The old order ended in treaties no one honored, debts no one could pay, and borders drawn by whoever still had soldiers at the table.

Concert of Power is a grand strategy game about ruling a nation in the fractured remains of North America. Kingdoms, republics, duchies, confederacies, and ambitious city-states compete across a continent where no power is strong enough to rule alone, and no border is accepted by everyone who lives behind it.

Your ambitions must look legitimate, necessary, and survivable

Claims Begin Conflict

Borders are political. The people inside them are older, messier, and harder to contain.

Ethnic communities, cultural ties, historic loyalties, old jurisdictions, and divided populations create claims across the map. A region may belong to one state, share culture with another, trade with a third, and remember a fourth. These tensions are where many conflicts begin.

A claim is an argument: that your people are there, your history is there, your security depends on it, or your rival has no right to keep it.

Strong claims make demands easier to justify. Weak claims need preparation, pressure, or deceit. Even a rightful claim can become dangerous if the rest of the continent thinks you are using justice as a mask for expansion.

Preserve the Balance, or Break It

Every nation is watching the board.

A rising power attracts rivals. A weakened neighbor invites demands. A guarantee can hold the peace, provoke a crisis, or become the excuse for war. Balance of Power is the measure of how threatening your ambitions look to everyone else.

Take one claimed border region cleanly, and the world may tolerate it. Take extra land, seize capitals, ignore warnings, break agreements, or keep expanding, and fear turns into policy. Concern becomes backing. Backing becomes warnings. Warnings become coalitions.

Every victory has two tests: whether you can take what you want, and whether you can do it without convincing everyone that you must be stopped.

Make Demands

Claims and ultimatums are tests of the international order.

When you demand a region, every interested power has to decide what the claim means to them. Some may support you. Some may back the target. Some may sell neutrality, demand compensation, seek arbitration, or issue a formal warning.

Your target may yield, stall for time, seek backers, buy you off, or dare you to escalate. The demand itself is only the first move. The real contest is over whether your claim looks strong enough, your support looks broad enough, and your threat looks worth believing.

Good diplomacy can make a demand feel inevitable.

Bad diplomacy can turn a border dispute into a continental alarm.

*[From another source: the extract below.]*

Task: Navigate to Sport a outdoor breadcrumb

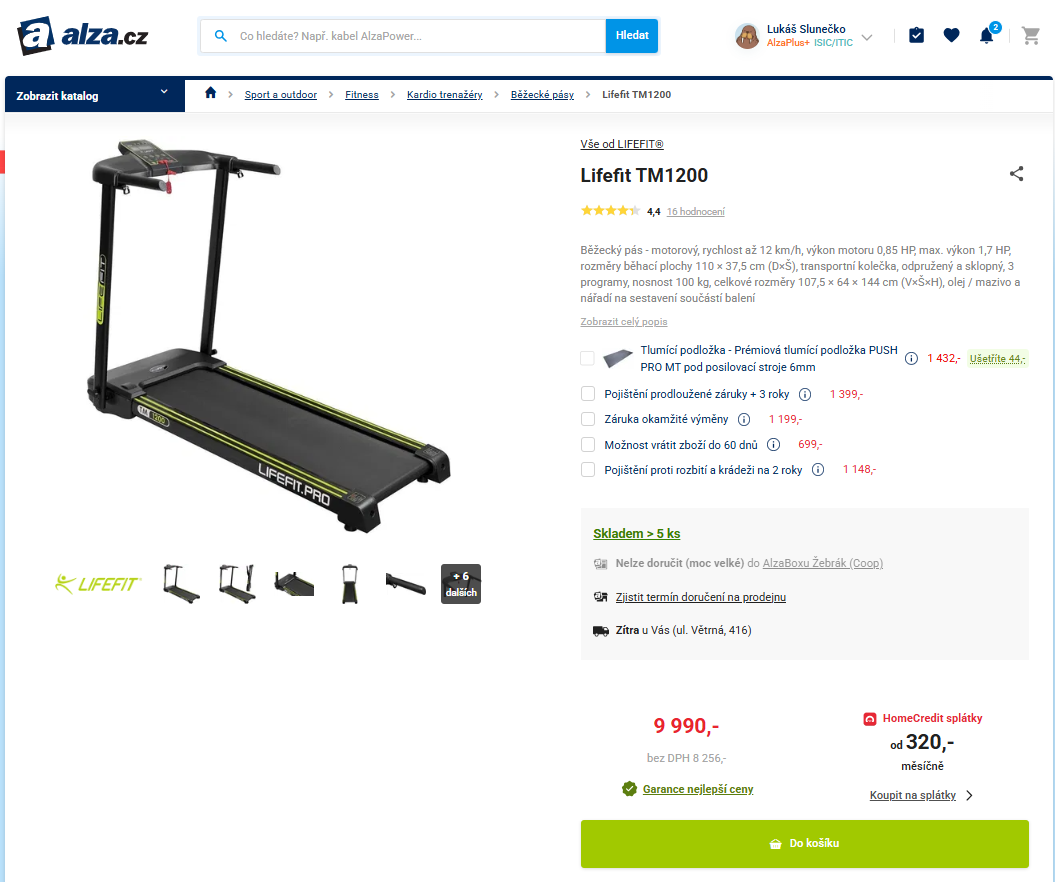Action: click(281, 95)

Build the State Behind the Threat

Power begins at home.

Feed your people, keep factories supplied, build ports, forts, offices, and industry, and turn grain, fish, timber, coal, iron, steel, weapons, and civilian goods into leverage.

A rich country can afford patience. A hungry country bargains with its hands tied.

Every building is part of the diplomatic machine. Mines feed factories. Factories arm soldiers. Ports open markets. Chanceries create the diplomatic reach needed to justify claims, court allies, influence neutrals, and keep pressure alive.

Every Nation Wants Something

Every state has reasons to act.

Some powers want restoration. Some want security. Some want markets, coal, ports, prestige, revenge, or a quiet border. A peacekeeper may tolerate one concession to prevent a larger war. An opportunist may sell neutrality today and betray it tomorrow. A trader may despise you and still need your grain.

Read the continent carefully. Nations remember who threatened them, who fed them, who abandoned them, who broke promises, and who returned land when the balance turned against them.

Win Before the War

The best wars begin with your enemy already alone.

Use diplomacy to turn fear into policy. Pull away guarantees. Court neighbors. Buy support, silence, or betrayal. Offer money, concessions, trade access, diplomatic cover, or future promises to shape how other powers respond when your claim becomes a crisis.

A nation only needs a reason to stand aside.

Everyone has principles. Most also have conditions.

Guarantees, Alliances, and Pressure

Guarantees are the scaffolding of the post-collapse order. They protect weak states, restrain ambitious ones, and give powerful nations a reason to interfere.

Use them to secure clients, deter attacks, or trap rivals into defending liabilities. Pressure other nations to abandon guarantees that no longer serve them. Turn a promise of protection into a bargaining chip, a warning, or a liability.

Alliances can make a demand easier to sell, while allies still bring interests, fears, trade ties, and conflicts of their own. A friend may back you, stay neutral, or ask what your ambition will cost them later.

A guarantee is peace written in pencil.

Trade Is Leverage

Markets are another way to move the balance.

Trade with rivals while peace is still useful. Support friendly states that keep your enemies occupied. Build economic relationships that create influence, dependency, and quiet obligations.

When pressure fails, embargo hostile powers, cut off key resources, and force other nations to choose between profit and alignment. An isolated rival may still have armies, but armies need food, money, weapons, trade routes, and political patience.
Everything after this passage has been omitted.